Roll on more than 40 years, and - in terms of money and social kudos - computer-literate billionaires threaten to leave plain wordsmiths for toast. But the walker still exists, exercising as important a social role as ever. And his natural habitat is the fashion world where, credit crunch or not, the parties remain glamorous and straight men are rare commodities, scared off by the conversation, the clothes and the curiously beautiful
girls. Whatever the walker's sexuality, he isn't at the party to get a date, otherwise he'd be known as something quite different - regardless of how many fashion parties Leonardo DiCaprio may clock up in a year, he'll never be classed a walker.

The urbane New Yorker Derek Blasberg has a good claim on being today's most successful fashion walker.

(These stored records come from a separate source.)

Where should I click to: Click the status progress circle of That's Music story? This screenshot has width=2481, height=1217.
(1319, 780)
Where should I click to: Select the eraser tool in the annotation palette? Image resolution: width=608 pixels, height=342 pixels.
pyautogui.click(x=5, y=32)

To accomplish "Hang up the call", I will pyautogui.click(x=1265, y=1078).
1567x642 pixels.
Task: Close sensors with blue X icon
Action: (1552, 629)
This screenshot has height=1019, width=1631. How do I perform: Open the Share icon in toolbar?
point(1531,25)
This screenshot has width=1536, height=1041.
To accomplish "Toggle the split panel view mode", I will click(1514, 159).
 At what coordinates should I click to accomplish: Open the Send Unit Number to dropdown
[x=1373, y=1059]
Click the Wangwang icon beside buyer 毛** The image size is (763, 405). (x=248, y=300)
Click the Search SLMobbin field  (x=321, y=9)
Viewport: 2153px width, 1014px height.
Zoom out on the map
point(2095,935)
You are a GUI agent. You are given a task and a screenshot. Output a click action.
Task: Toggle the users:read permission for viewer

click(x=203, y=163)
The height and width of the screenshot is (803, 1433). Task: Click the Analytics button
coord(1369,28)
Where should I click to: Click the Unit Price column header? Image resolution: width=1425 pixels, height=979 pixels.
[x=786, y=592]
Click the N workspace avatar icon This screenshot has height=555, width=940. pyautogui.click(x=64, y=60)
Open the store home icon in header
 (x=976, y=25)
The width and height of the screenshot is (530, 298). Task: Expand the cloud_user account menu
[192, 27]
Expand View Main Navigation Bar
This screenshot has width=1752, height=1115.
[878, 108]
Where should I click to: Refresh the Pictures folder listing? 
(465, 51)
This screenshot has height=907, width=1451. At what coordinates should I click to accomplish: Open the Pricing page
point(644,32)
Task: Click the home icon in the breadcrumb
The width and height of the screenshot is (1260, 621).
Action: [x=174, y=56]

Helpfully, his professional life is in the industry - he's a freelance journalist - and, in a nod to his social creator, Capote, he has written Classy, a book on etiquette. His best buddies are fashion's female elite: Dasha Zhukova, Karlie Kloss, all four Courtin-Clarins cousins - the list is as endless as the legs it represents. You can be confident your star is in the ascendant if Derek seeks you out at a party to post your picture on his Instagram or Twitter accounts (85,000 and 134,000 followers respectively, and rising). Stylist Sophia Hesketh analyses his power: "I first met Derek at a party in Moscow.

 Then, when I moved to New York, he made sure I was always at the best parties with him. His acerbic wit keeps everyone near him entertained - he's a great date."
Constantly tiptoeing along a tightrope of social requirements, the walker must be discreet about his date but able to tell her the rest of the party's secrets. He must laugh uproariously at her jokes (independent of their wit) and be sharply entertaining himself. He must not get tired, nor be so enthusiastic as to outshine whomever he is with. Andrew Bevan, another New York-based walker, takes this criteria in his stride. Juliette Lewis, Kate Bosworth and Coco Rocha are just some of the girls who might be found beside him on the red carpet. And yet Andrew, who is style editor at Teen Vogue, is philosophical about his status: "There are moments when I wonder who would be my friend if I quit to work at Starbucks tomorrow," he says.